I guess after all that, then one can start talking about what other useful 
things educators can do to help kids learn, like in this book: :-)
   http://www.inspiredinside.com/learning/postman1.htm
or anything by Holt and so on. For example, I liked Holt's suggestions on 
ways to present basic mathematics to young kids integrating all the basic 
operations (multiplication, division, addition, subtraction) into a common 
way of thinking about quantities, e.g. 2 * 3 and 3 + 3 are different ways 
of walking about the same thing.

Part of the problem is, by the time kids are in high school, there is so 
much (psychical and intellectual) damage related to mathematics to unlearn 
for so many kids, that it certainly is going to be a difficult problem. I 
taught computer programming to biology majors at a state university for a 
couple semesters, and I saw first hand that most people become biology 
majors in part because they don't like (or know) math, which is especially 
a shame as so much of modern biology research is heavily mathematically 
oriented (statistics, simulation, equation development, and so on). Yes, 
there are exceptions, but the bulk are not mathematically oriented. But if 
the entire K-12 system has failed these kids, what can someone running a 
college course realistically hope to accomplish in a semester? (I think 
most kids took it, this was ten years ago, with a thought to getting a job 
as a programmer, since entry bio jobs didn't pay as well. :-)

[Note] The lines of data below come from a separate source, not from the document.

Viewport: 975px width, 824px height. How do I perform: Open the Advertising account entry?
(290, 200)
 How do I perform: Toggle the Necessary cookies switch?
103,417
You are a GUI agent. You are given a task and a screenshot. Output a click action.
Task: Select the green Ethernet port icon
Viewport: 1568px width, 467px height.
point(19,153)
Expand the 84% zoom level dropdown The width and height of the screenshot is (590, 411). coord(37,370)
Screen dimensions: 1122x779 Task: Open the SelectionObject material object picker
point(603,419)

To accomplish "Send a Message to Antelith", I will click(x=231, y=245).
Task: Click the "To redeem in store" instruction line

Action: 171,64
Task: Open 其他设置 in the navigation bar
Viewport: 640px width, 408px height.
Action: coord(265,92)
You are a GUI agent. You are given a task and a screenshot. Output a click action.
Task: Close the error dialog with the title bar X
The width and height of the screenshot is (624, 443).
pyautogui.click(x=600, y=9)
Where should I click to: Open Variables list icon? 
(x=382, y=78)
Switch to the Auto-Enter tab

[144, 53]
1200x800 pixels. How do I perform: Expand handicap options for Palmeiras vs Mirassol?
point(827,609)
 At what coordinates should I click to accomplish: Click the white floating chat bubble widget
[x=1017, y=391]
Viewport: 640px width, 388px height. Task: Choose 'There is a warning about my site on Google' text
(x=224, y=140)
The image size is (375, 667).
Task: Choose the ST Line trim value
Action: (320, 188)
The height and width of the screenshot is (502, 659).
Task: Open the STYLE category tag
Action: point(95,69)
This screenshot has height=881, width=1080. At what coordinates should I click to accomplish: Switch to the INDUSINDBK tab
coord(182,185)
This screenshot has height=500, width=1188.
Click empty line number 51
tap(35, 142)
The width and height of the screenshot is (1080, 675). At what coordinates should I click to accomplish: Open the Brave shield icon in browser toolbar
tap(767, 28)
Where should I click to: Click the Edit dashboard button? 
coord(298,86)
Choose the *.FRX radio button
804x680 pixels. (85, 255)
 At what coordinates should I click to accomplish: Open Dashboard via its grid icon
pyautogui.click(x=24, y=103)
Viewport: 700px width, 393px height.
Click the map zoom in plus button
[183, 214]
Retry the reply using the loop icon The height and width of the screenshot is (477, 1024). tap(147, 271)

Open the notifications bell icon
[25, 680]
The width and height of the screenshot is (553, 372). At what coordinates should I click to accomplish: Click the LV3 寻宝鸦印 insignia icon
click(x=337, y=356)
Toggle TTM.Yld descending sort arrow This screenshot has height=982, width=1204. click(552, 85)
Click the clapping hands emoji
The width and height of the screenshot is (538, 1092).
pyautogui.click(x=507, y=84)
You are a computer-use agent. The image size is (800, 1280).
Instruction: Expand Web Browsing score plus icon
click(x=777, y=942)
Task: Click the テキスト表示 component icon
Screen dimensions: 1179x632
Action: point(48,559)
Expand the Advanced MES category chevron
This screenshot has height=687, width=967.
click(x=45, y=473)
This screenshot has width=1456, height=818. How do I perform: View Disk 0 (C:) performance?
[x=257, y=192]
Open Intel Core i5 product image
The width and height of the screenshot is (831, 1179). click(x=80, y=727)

Anyway, while Python is very approachable in some ways, it is also not 
very approachable in others, including interface-wise (which is why Visual 
basic captured so many people's attention). Also, Python suffers from 
several inconsistencies which can trip up both novice and causal expert 
user. Seemingly minor things (e.g. when to use "len()" and ".length" and 
even the whole issue of inconsistent abbreviation strategy), but each one 
is another hurdle. Some of those (GUI building) can be easily fixed as 
add-ons, the others require going over the language and dealing with a 
community process (so never going to happen?).

Still, you remain correct, Python is ready right now to use as a learning 
platform for mathematics and other things.